Bearded IT Technician in Glasses with a Laptop Computer and Male Engineer Colleague are Talking in Data Centre while Working Next to Server Racks. Running Diagnostics or Doing Maintenance Work

Accelerated server spending surged in the quarter, according to Dell'Oro, driven by the ramp of NVIDIA’s Blackwell Ultra platform across US hyperscalers, neo-cloud providers, and sovereign AI deployments (Credit: Gorodenkoff/Shutterstock.com

Worldwide data centre capital expenditure (capex) increased 59% year-on-year in the third quarter of 2025, marking the eighth consecutive quarter of double-digit growth. This surge comes as artificial intelligence (AI) investment expands beyond initial training to large-scale production deployments.

According to Dell'Oro Group's latest quarterly report, the sustained growth reflects both accelerated compute spending and broader infrastructure investment as cloud providers scale AI capabilities for inference-heavy workloads.

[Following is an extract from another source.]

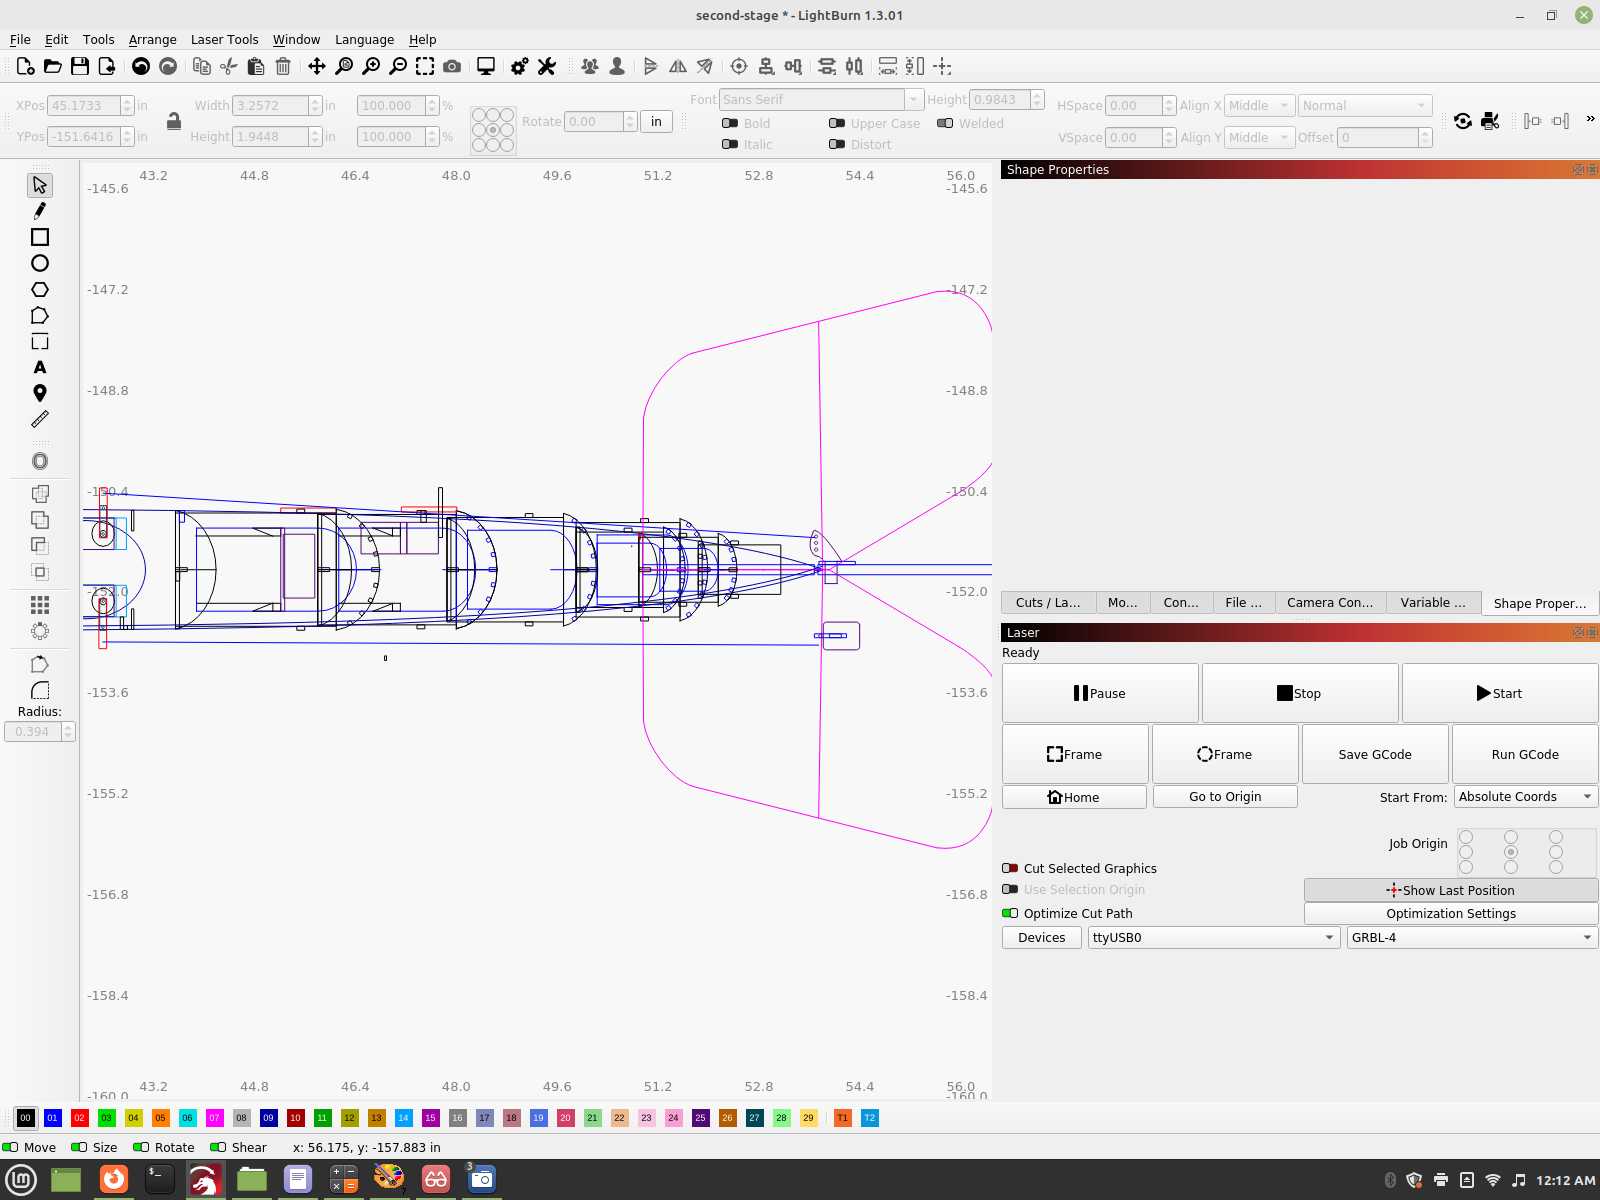Click the Delete trash icon in toolbar
The image size is (1600, 1200).
click(283, 66)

Major cloud providers raise spending

The four largest US cloud service providers, Amazon, Google, Meta, and Microsoft, have continued to raise their capex expectations for 2025. This is supported by increased investment in both AI and general-purpose infrastructure. Notably, Oracle is on track to double its data centre capex this year as it expands capacity for its ambitious Stargate project.

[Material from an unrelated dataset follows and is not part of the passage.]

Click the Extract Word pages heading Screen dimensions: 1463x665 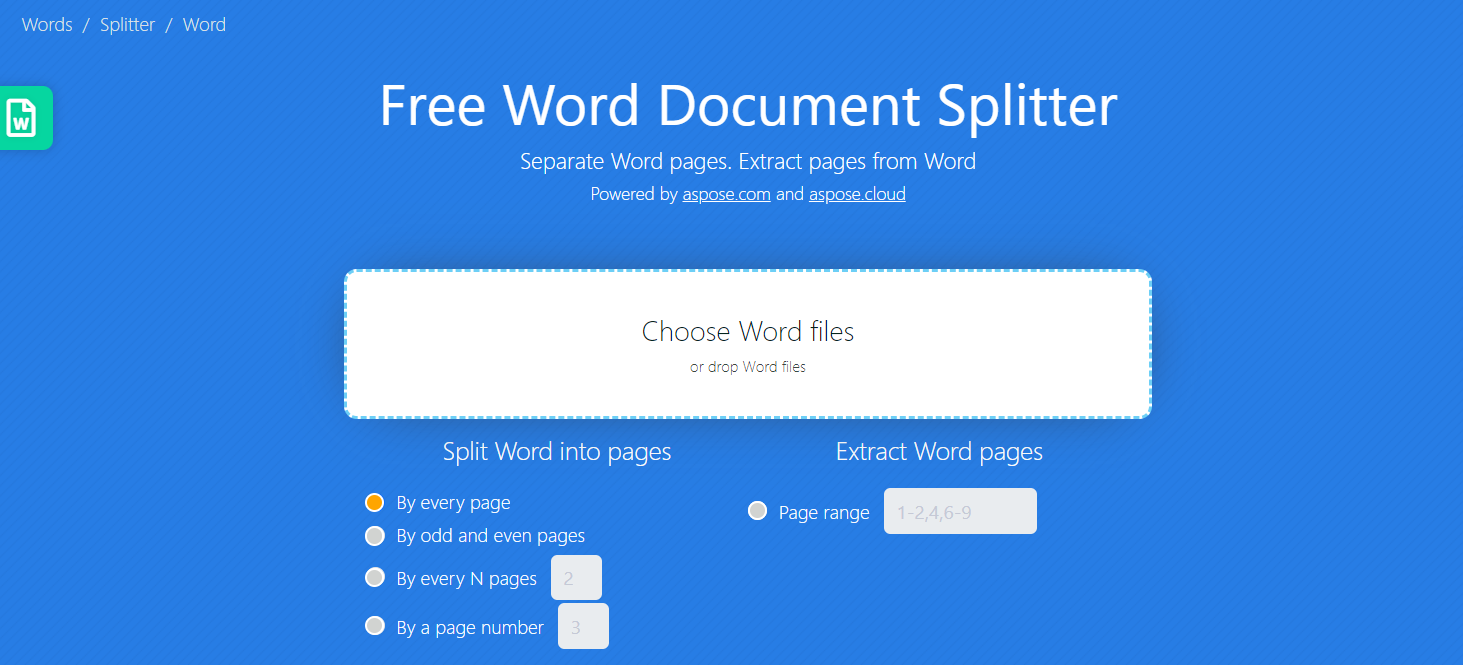coord(938,451)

"What is notable this cycle is not just the pace of spending, but the expanding scope of investment," said Baron Fung, senior research director at Dell'Oro Group. "Cloud providers are simultaneously scaling accelerated compute, general-purpose servers, and the supporting infrastructure required to deploy AI at production scale."

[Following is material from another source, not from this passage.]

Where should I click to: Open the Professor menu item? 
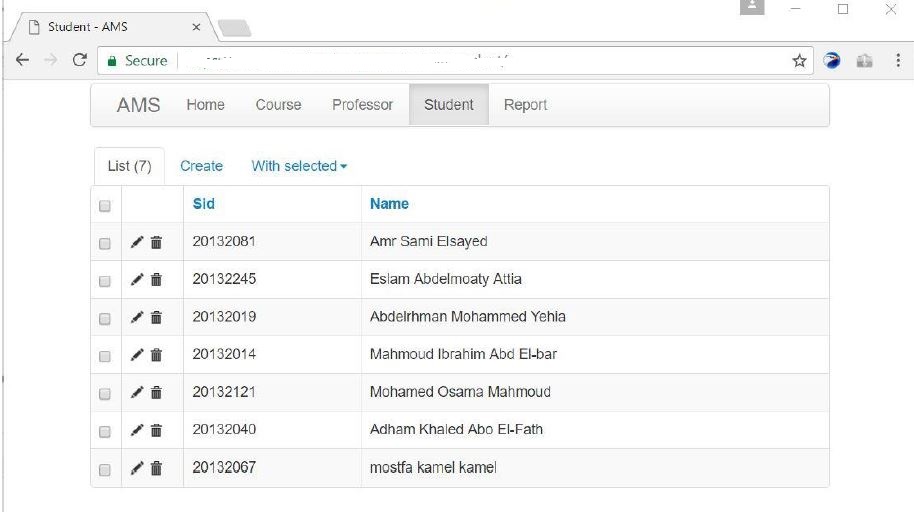[x=363, y=105]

Accelerated server spending surged in the quarter, driven by the ramp of NVIDIA’s Blackwell Ultra platform across US hyperscalers, neo-cloud providers, and sovereign AI deployments. This has also triggered a record rise in Ethernet data centre switch sales, as operators rush to build the high-speed back-end networks required for these clusters.

General-purpose server demand strengthens

While AI remains the headline, demand for general-purpose servers also strengthened during the quarter. Cloud providers are expanding compute and storage capacity to support traditional cloud services alongside AI inference tasks.

In the OEM market, Dell led in revenue, followed by HPE and Lenovo. These vendors gained share through strong shipments of NVIDIA-based systems and a refreshed x86 portfolio. However, white-box vendors continue to capture the majority of shipments, particularly within hyperscale AI deployments.

Efficiency and infrastructure transitions

As spending hits record levels, cloud service providers are placing increased emphasis on capital discipline. This involves optimising asset depreciation and lifecycles to maintain cash flow. For the optical communications industry, the report highlights a significant transition in physical infrastructure. To keep pace with AI-era power requirements, there is a rapid shift toward direct liquid cooling (DLC) and 800G Ethernet architectures. DLC is on pace to exceed $2 billion in yearly revenue as adoption broadens across large clusters.

The global outlook for data centre capex has been raised through 2026, reflecting sustained hyperscale investment and the continued prioritisation of AI-ready infrastructure.